How This Affects Everyday Britons:
The Cost of Living and Economic Mobility:
The dominance of large corporations and the decreased circulation of money have tangible effects on daily life in the UK. Rising living costs, stagnant wages, and fewer job opportunities in small businesses leave many people struggling to make ends meet. This environment has particularly dire consequences for economic mobility:
Cost of Living Crisis: With large companies able to influence prices, essential goods and services have become more expensive. Households face higher bills for energy, food, and housing, exacerbating the cost-of-living crisis. Meanwhile, corporate profits remain largely unaffected by these price hikes, with gains accruing to executives and shareholders rather than employees or local communities.

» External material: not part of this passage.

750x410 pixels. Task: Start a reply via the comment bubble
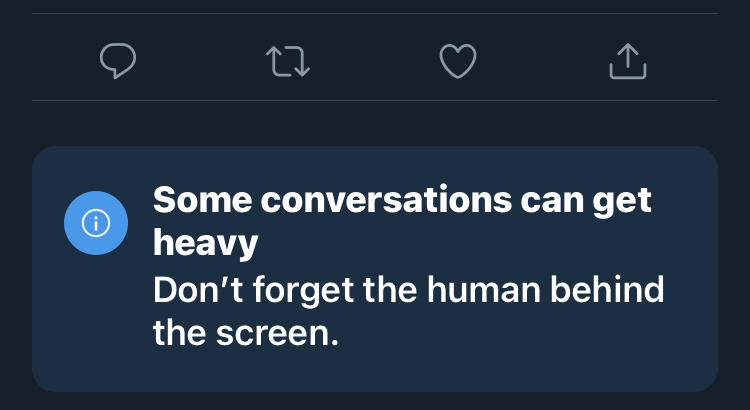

Job Insecurity and Wage Stagnation: As large corporations dominate the job market, they increasingly rely on outsourcing, short-term contracts, and gig economy roles that offer few benefits and little job security. While corporate profits have soared, wages have barely budged, leaving workers with diminished financial security and limited career growth.
Erosion of Community Wealth: When local businesses close, communities lose more than just jobs—they lose social and economic cohesion. Small businesses often invest in their neighborhoods, sponsor local events, and provide personal customer service that strengthens community ties. Corporate giants, in contrast, are typically detached from the localities they operate in, contributing little to the local economy beyond low-wage jobs.
Revitalizing the Economy Through Small Business Support:
To reverse these trends, the UK must create an economic environment where small businesses can thrive and money can circulate more effectively. Here’s what can be done:
Tax and Incentive Reforms: Tax breaks or incentives for consumers who shop locally and for SMEs that reinvest in their communities can help stimulate local economies. These measures would increase the flow of money in smaller, more impactful ways.
Reducing Regulatory Burdens for SMEs: Simplifying compliance requirements and reducing the tax burden on small businesses would help level the playing field, allowing them to compete and contribute to economic growth.
Encouraging Corporate Social Responsibility: Large corporations could be incentivized to invest more heavily in the communities where they operate, including through fair wages, local hiring, and sustainable practices. By prioritizing community engagement over shareholder dividends, corporations could help reinvigorate the UK economy from the ground up.
Increased Funding and Grants for SMEs: The government could provide targeted funding and grants to support SMEs, fostering growth and encouraging the development of new, innovative businesses that contribute to local and national prosperity.
Conclusion: Building an Economy for Everyone, Not Just the FTSE:
The narrative that a strong FTSE indicates a thriving UK economy is misleading for most Britons. The decline in the velocity of money and the concentration of wealth within a small percentage of corporate entities highlight the need for fundamental changes. For Getslocal members, local business owners, and everyday citizens, a thriving economy means more than rising stock prices; it means wages that keep pace with inflation, affordable goods, and an environment where small businesses can flourish.
By promoting policies that prioritize SMEs, fair wages, and the equitable circulation of wealth, the UK can work toward an economy that benefits everyone, not just corporate shareholders. For a genuinely prosperous future, the economy must move beyond the narrow successes of the FTSE and work to revitalize the role of small businesses, increasing money velocity and fostering a more inclusive and resilient economic landscape.